Ratones con neuronas humanas abren una nueva vía para estudiar enfermedades mentales

Hace 2 horas
Ratones con neuronas humanas abren una nueva vía para estudiar enfermedades mentales

Imagen: El País

Científicos de Estados Unidos y España han logrado que ratones vivos desarrollen una corteza cerebral formada por millones de neuronas humanas sanas. El avance abre una vía inédita para estudiar autismo, esquizofrenia y epilepsia con modelos más cercanos a la biología humana.

Un equipo de investigadores de Estados Unidos y España consiguió crear ratones vivos con una corteza cerebral compuesta por millones de neuronas humanas derivadas de personas sanas, un salto experimental que puede cambiar la forma en que se estudian trastornos como el autismo, la esquizofrenia y la epilepsia. El hallazgo, difundido por El País, no solo impresiona por su alcance técnico: también acerca a la ciencia a modelos biológicos más útiles para entender qué falla en el cerebro cuando aparecen estas enfermedades. En un campo donde muchas hipótesis se han quedado cortas por la distancia entre los modelos animales y la biología humana, esta clase de avances puede marcar una diferencia real.

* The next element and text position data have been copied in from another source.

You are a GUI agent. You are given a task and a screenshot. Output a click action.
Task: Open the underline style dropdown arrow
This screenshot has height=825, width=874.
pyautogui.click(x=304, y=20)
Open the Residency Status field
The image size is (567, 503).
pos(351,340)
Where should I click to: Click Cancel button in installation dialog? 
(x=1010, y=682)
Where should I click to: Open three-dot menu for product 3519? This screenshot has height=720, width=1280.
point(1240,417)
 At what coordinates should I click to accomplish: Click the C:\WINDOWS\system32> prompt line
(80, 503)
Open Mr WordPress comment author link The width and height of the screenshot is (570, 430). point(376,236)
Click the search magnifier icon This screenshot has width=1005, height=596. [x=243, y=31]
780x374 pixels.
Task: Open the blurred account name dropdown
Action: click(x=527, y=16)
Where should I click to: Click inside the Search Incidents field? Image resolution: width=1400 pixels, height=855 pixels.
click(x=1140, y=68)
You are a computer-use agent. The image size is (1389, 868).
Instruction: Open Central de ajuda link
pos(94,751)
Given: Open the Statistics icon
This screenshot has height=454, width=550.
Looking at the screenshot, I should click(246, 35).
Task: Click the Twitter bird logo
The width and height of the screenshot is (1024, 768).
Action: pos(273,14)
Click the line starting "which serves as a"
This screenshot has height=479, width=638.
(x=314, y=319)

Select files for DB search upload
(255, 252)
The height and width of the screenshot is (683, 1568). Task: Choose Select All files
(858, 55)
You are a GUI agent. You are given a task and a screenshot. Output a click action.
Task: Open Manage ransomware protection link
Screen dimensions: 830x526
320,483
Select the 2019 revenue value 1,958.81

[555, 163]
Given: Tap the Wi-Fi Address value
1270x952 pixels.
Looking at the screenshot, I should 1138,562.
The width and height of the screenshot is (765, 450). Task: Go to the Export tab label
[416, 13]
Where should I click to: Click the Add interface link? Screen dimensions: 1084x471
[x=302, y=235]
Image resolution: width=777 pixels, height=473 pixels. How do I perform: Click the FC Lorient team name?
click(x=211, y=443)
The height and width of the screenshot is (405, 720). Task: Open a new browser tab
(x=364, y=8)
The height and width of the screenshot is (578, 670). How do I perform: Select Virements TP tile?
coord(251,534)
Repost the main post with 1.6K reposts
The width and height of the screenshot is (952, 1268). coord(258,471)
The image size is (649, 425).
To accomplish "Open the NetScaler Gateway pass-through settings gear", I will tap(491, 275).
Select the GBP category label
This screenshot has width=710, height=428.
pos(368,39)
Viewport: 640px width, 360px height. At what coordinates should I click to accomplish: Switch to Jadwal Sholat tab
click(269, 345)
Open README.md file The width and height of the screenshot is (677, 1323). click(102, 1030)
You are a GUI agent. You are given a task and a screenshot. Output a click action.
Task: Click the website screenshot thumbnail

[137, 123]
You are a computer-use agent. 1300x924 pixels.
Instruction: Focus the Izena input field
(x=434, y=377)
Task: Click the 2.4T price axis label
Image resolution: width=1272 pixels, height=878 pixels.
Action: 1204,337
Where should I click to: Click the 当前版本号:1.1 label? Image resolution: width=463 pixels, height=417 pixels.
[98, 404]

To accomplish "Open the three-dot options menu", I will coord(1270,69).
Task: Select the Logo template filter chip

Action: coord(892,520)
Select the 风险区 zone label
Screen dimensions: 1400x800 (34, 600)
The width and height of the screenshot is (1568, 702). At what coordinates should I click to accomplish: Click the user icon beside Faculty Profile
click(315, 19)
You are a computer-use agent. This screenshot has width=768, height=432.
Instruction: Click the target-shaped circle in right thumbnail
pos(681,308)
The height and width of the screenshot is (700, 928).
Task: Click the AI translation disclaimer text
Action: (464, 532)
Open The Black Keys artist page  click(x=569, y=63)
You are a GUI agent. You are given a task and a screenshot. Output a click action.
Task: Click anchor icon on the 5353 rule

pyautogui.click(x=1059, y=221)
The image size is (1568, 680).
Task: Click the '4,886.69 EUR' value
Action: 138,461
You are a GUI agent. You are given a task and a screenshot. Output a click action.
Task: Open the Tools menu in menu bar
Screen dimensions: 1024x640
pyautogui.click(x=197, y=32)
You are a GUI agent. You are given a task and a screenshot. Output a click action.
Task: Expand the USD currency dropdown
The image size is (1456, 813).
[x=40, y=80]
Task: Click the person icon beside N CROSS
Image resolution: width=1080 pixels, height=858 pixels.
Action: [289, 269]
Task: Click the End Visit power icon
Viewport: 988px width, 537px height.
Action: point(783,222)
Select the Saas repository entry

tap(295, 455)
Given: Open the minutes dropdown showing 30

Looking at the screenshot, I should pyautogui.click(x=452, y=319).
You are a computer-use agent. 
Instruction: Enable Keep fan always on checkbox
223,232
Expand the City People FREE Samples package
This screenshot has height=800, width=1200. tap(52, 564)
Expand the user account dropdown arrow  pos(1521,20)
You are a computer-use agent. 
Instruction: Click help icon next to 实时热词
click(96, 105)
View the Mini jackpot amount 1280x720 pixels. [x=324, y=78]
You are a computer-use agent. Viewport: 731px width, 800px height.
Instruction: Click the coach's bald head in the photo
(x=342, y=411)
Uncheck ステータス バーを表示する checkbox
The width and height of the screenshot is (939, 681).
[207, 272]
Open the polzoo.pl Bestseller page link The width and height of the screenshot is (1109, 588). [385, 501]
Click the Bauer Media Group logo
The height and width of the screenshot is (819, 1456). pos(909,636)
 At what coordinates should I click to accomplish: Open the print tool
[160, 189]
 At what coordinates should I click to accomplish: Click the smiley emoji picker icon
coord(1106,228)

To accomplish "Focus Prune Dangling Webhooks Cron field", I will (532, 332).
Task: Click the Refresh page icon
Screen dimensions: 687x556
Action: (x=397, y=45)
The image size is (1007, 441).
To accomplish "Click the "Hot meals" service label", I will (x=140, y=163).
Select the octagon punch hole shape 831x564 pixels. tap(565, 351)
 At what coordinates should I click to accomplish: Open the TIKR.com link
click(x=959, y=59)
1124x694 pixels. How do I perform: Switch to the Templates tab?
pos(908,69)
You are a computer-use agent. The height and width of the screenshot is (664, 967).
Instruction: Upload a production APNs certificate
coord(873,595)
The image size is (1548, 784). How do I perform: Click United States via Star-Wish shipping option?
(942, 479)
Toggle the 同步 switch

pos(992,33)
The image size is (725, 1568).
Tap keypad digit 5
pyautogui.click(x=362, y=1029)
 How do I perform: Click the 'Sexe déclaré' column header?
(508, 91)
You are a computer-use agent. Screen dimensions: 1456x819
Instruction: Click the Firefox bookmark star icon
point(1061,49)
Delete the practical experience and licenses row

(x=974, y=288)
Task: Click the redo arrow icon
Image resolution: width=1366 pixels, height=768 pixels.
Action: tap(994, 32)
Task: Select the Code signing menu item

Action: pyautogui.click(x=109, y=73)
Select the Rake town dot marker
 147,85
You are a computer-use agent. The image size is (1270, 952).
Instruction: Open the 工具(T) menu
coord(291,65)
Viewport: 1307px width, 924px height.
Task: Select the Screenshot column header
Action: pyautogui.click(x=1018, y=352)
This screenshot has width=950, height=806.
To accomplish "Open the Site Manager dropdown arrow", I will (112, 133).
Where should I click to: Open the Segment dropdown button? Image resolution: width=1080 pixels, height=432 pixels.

La investigación abre una posibilidad que durante décadas pareció remota: observar neuronas humanas funcionando dentro de un organismo vivo y analizar cómo se organizan, se conectan y responden a estímulos en un entorno complejo. Hasta ahora, buena parte de los estudios sobre enfermedades mentales dependía de cultivos celulares, análisis genéticos y modelos animales que, aunque valiosos, no reproducen con precisión la arquitectura ni la dinámica del cerebro humano. Según informó El País, estos roedores fueron diseñados con células humanas sanas, lo que permite explorar el desarrollo de redes neuronales con una resolución inédita y evaluar con más realismo cómo podrían alterarse en patologías neuropsiquiátricas y neurológicas.

El valor de este avance va más allá del laboratorio. Si la ciencia logra entender mejor por qué ciertas conexiones neuronales se forman de manera distinta en personas con autismo, por qué se desordenan circuitos vinculados a la esquizofrenia o cómo se desencadenan crisis epilépticas, podría acelerar el diseño de tratamientos más precisos y reducir años de ensayo y error clínico. Eso importa también para pacientes y familias que hoy viven con diagnósticos difíciles de tratar, terapias limitadas y una enorme carga social y económica. La investigación, además, reabre una discusión delicada sobre los límites éticos de los quimeras animales-humanas, aunque por ahora el foco está puesto en el potencial científico de una herramienta que podría mejorar la medicina personalizada en enfermedades del cerebro.

Aun así, conviene no exagerar: este tipo de modelos no sustituye la complejidad del cerebro humano ni garantiza por sí solo nuevas terapias. Pero sí representa una plataforma más robusta para entender procesos que hoy siguen siendo opacos. En un momento en que las enfermedades mentales continúan ganando peso en la agenda sanitaria global, cualquier herramienta que acerque respuestas concretas merece atención. Y este experimento, por su escala y ambición, podría convertirse en una de las rutas más prometedoras para estudiar uno de los territorios más difíciles de la biología: la mente.